Global Color Variations on Saturn's Icy Satellites, and New Evidence for Rhea's Ring

Global color maps of Mimas, Enceladus, Tethys, Dione, Rhea and Iapetus, constructed using calibrated Cassini IR, green, and UV images, reveal distinct color asymmetries and equatorial features on these satellites. Variations are most strongly pronounced in IR/UV color ratios, which reveal strong sinusoidal enhancements in IR/UV centered on the trailing hemispheres of Tethys, Dione and Rhea.
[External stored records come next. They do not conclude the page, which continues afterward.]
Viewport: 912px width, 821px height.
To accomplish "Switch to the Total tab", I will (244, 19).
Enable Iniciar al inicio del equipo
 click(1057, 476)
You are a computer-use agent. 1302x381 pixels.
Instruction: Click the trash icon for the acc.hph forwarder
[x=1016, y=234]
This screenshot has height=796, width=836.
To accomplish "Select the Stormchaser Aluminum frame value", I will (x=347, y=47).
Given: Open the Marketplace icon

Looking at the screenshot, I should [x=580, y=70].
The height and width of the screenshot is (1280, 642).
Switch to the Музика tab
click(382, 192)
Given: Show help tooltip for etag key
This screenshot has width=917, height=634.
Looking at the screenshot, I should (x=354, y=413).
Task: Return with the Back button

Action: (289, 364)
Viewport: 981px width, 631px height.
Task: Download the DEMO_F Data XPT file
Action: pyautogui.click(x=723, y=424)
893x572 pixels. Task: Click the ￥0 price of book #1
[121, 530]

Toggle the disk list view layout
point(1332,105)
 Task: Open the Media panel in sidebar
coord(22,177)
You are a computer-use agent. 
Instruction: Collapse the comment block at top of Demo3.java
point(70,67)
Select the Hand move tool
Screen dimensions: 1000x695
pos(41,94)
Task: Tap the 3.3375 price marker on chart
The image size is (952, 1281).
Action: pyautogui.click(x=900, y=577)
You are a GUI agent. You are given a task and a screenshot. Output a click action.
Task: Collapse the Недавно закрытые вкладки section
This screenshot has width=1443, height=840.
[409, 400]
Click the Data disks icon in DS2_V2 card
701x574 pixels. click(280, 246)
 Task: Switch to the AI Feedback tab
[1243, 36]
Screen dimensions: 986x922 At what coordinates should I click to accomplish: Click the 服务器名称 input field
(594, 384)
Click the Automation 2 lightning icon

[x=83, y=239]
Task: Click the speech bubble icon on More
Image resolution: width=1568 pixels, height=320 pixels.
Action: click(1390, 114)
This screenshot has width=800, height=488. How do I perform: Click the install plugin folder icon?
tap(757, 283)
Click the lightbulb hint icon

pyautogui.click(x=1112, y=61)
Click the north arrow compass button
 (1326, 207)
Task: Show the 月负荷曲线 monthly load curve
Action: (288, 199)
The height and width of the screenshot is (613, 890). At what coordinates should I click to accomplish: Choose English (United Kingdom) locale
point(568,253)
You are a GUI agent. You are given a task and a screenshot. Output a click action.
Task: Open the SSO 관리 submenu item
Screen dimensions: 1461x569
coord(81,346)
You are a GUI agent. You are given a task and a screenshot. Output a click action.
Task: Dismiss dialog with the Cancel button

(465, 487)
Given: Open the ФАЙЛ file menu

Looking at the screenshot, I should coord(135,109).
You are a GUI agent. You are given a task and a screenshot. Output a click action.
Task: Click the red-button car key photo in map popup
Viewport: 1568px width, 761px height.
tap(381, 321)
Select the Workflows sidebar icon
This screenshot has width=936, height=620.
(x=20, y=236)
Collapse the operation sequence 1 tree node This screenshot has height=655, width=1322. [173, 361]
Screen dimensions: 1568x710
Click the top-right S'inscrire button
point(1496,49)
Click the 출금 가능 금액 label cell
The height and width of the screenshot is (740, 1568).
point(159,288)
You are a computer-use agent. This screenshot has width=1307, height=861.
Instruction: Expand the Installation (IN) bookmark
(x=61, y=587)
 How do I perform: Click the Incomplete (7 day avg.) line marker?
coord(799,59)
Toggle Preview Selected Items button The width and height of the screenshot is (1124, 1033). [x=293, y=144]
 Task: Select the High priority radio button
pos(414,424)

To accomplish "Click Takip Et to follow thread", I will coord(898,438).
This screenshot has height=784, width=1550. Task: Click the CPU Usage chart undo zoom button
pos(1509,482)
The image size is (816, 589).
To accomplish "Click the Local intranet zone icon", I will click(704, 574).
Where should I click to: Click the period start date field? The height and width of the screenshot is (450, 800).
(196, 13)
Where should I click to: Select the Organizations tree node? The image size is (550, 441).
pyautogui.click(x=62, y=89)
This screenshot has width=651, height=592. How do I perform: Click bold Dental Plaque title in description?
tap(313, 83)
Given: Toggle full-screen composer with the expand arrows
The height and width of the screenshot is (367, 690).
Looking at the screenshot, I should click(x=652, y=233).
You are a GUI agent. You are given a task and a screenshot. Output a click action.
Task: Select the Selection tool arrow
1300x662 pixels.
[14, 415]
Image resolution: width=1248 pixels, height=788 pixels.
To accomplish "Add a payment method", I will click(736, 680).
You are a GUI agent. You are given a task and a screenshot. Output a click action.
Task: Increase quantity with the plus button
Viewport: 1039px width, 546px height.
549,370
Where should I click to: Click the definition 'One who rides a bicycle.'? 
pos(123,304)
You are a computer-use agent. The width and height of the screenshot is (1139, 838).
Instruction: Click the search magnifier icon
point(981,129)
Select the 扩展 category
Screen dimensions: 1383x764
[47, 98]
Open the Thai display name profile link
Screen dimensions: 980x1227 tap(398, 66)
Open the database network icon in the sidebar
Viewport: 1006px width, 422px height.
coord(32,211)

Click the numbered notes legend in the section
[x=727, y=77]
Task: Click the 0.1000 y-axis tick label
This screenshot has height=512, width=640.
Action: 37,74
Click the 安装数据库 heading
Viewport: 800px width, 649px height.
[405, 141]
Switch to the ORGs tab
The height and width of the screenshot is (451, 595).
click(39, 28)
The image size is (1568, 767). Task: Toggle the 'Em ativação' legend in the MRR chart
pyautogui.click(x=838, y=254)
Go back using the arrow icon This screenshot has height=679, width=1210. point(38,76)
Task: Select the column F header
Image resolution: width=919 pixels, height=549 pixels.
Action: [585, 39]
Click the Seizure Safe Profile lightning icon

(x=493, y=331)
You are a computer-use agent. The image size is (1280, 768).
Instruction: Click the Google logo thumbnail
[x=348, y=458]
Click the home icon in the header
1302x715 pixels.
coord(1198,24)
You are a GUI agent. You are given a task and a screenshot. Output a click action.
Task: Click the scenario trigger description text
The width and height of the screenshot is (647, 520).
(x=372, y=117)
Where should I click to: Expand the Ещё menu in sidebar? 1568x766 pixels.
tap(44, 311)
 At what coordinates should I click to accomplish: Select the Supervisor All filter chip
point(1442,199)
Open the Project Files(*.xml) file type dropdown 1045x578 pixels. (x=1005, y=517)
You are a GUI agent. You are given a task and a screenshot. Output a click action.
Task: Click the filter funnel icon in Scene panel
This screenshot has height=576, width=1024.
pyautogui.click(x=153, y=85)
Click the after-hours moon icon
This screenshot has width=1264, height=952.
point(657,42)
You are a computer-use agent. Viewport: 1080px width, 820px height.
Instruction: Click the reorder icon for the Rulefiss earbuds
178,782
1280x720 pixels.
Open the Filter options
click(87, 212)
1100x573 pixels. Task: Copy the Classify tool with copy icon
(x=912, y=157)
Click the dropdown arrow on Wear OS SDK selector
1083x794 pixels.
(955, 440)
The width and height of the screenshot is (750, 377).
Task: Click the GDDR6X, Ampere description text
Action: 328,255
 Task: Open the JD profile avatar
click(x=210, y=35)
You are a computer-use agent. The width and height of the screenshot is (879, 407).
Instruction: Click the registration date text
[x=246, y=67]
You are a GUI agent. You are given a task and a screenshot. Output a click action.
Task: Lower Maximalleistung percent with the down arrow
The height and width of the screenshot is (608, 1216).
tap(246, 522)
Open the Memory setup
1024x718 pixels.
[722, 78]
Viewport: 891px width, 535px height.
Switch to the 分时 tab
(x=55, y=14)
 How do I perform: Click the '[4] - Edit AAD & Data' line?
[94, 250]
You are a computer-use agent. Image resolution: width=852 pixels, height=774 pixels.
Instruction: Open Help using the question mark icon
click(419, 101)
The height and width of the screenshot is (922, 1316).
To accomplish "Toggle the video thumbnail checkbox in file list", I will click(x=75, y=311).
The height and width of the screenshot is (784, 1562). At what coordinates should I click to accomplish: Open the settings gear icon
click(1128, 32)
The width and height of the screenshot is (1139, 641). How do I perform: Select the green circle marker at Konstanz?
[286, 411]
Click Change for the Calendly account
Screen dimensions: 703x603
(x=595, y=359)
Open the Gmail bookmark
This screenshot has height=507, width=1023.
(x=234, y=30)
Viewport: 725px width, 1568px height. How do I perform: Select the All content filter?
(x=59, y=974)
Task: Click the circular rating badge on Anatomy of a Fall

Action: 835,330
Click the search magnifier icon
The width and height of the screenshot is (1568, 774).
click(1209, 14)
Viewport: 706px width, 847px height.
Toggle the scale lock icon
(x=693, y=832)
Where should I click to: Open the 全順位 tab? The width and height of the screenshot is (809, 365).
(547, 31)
This peak is strongest on Dione and broadest on Rhea, and correlates with the well-known trailing hemispheric albedo darkening and reduced water-ice absorption bands seen by VIMS. In contrast, an (albeit weaker) increase in IR/UV is also centered on the leading hemisphere, but is not correlated with albedo. These patterns are likely related, at least in part, to plasma bombardment. Enceladus has a similar color asymmetry, but it is weaker and offset 45-50° to the west relative to the patterns seen on the other satellites, whereas Mimas has no such albedo or color asymmetry. Wide banding along the equators of the leading hemispheres of Tethys and (newly discovered) on Mimas have low IR/UV ratios and are roughly 250-300 km wide N-S and lens-shaped in map projection. The equatorial orientation suggests a role for ring material, possibly the E-ring. For Rhea, we confirm the unusual equatorial color features of Jones et al. (Fall 2009 AGU, abs. #32A-04). These form a very narrow, discontinuous, great-circle chain of discreet, low-IR/UV deposits over >180° of arc, and tilted 1.8° to the equator. The deposits occur preferentially on the east-facing walls of older impact craters, and we hypothesize the deposits represent near-grazing impacts (at 450 m/s) of small Rhea ring bodies. East-facing impacts indicate a retrograde ring, and the 1.8° tilt indicates a small amount of polar wander since formation, or perhaps, a minor error in Rhea's pole position.